Personally, I found it extremely gratifying to see the small details that I contributed adding up to create a bigger picture, even if they seemed insignificant at first. For instance, knowing that we were successfully able to have the programming simulcast in Spanish and English, and having near seamless transportation and registration for the individuals involved gave me great pride, since I knew the role that I had played in putting everything together. When it comes to organizing, especially organizing around social justice where it constantly feels like an uphill battle against entrenched norms, every little bit makes a difference. Small tasks and projects that I took on, including finding more efficient ways of organizing equipment and schedule, were important components of an enriching experience.
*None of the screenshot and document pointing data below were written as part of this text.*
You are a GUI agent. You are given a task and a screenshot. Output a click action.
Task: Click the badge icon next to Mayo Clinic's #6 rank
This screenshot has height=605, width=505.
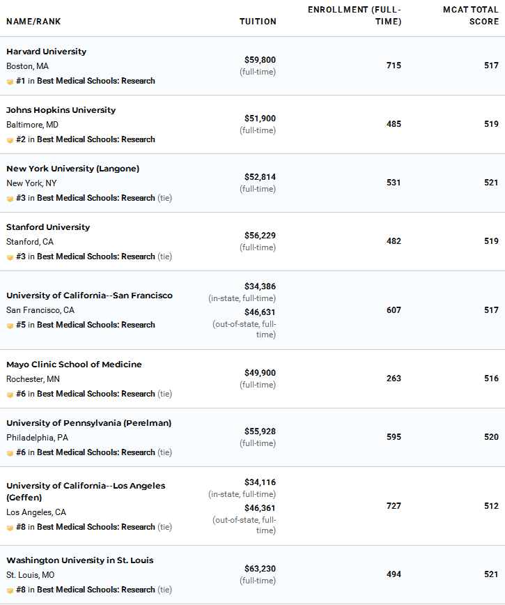(10, 395)
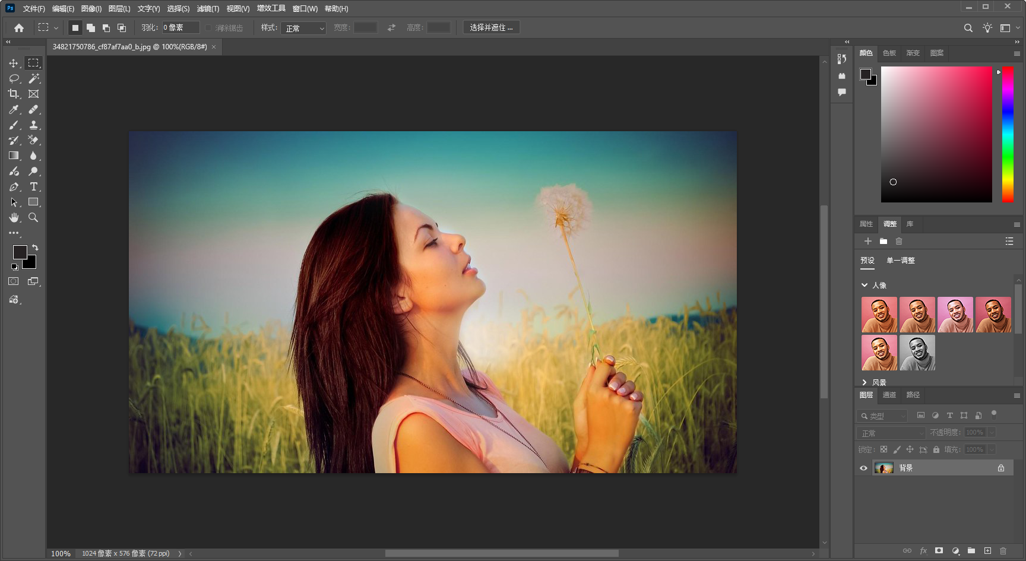Select the Eyedropper tool
Image resolution: width=1026 pixels, height=561 pixels.
tap(13, 109)
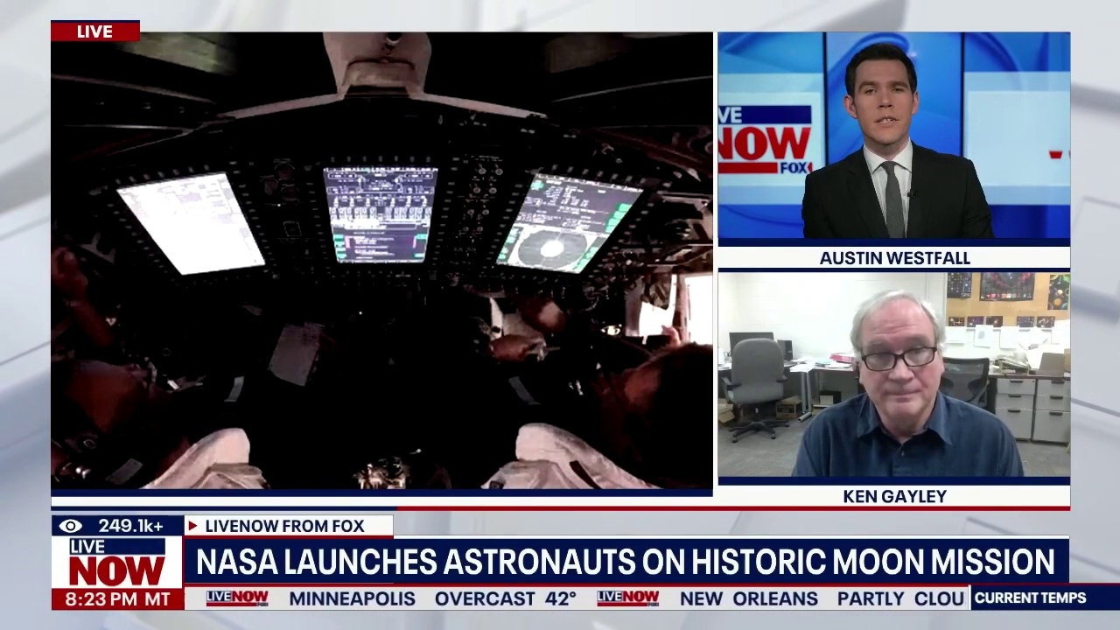Click the red play triangle beside LIVENOW FROM FOX

193,526
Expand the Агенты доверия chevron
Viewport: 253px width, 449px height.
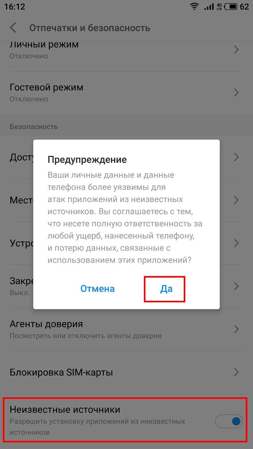(236, 329)
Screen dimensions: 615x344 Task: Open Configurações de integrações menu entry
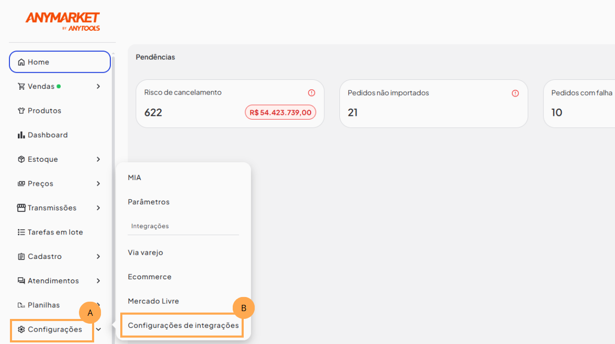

There were two major events that stood out to me at the Convening.
The first was participating in a boycott action. We took buses to Wendy’s and stood in solidarity with the Coalition of Immokalee Workers by asking passerby to protest Wendy’s. It felt powerful; taking a tangible step to turn the theoretical ideas discussed in the conference rooms into reality. It reminded me how every person I observed and conversed with at the Convening is truly dedicated to the betterment of workers everywhere, especially as I heard the powerful speeches of the individuals I recognized from our day-to-day activities.
The particular issue that we were taking a stance on is related to Wendy’s refusal to join the Fair Food Program. As a brief summary, the Fair Food Program guarantees safe working conditions for tomato pickers in Florida and has been signed by Walmart, Burger King, Subway and many other large corporations. To learn more about this important campaign, please check out the website.
The other event was the viewing of David DeSario’s documentary, “A Day’s Work.” “A Day’s Work” delves into the story of Day Davis, a temp worker killed on the first day of work. The documentary was heart-wrenching because it both painted a picture of how much Day Davis meant to his family, and the way workplace negligence and proliferation of temporary worker agencies that don’t care about worker safety led to his demise. I was surprised at how common temporary work is within the United States, and how a labor activist who infiltrated the temporary work agency that placed Day Davis at his position at Bacardi reported that trainees are only given a thirty minute video before operating heavy duty machinery. Realizing the extent of worker grievances in the United States has made me more happy that IWJ and its affiliates are there to push for a system that puts worker humanity first and foremost. I encourage you to watch the documentary itself.
Onto the next project: Labor in the Pulpits!